In all, Pauline and Ellen spent a year-and-a half in Buckinghamshire. Other memories include the way that senior citizens talked constantly about World War I, which took place only 20 years earlier. Pauline also remembers that many of her female teachers were spinsters, having lost fiancés or husbands in the Great War. Pauline also has distinct memories of Aug. 15, 1940 when, as noted, the Battle of Britain commenced. “I looked east,” she said, “and I saw huge red flames. I thought it was a sunset.

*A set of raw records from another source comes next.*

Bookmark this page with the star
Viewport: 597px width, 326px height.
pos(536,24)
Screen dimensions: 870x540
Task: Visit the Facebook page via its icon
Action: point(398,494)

But it was the East London docks being bombed.”
On weekends during this period, the two girls and their parents would return to their London home. “Somehow I was not afraid,” Pauline asserted, again recalling the infectious optimism that ran through the nation’s consciousness.
The Battle of Britain was a short affair, lasting from August-September of 1940. The Royal Air Force managed to hold off the blitzkrieg and the war moved to different phases. By the end of 1941, Pauline’s family was back at their London home for good. Life didn’t exactly return to normal. In 1944, Londoners still had to endure bombs from German V-1 and V-2 bombers. A year later, on V-E Day 1945, Pauline was witness to Churchill’s famous victory speech, delivered from a balcony in Whitehall. “The bombs came down,” Churchill orated. “We prevailed. We stood alone for two-and-a-half years.”
And that is the message that Pauline herself wishes to convey on this 70th anniversary of the war: Britain did stand alone and it did prevail. When America entered the war in December 1941, the outcome seemed certain, but even more decisive events had already taken place.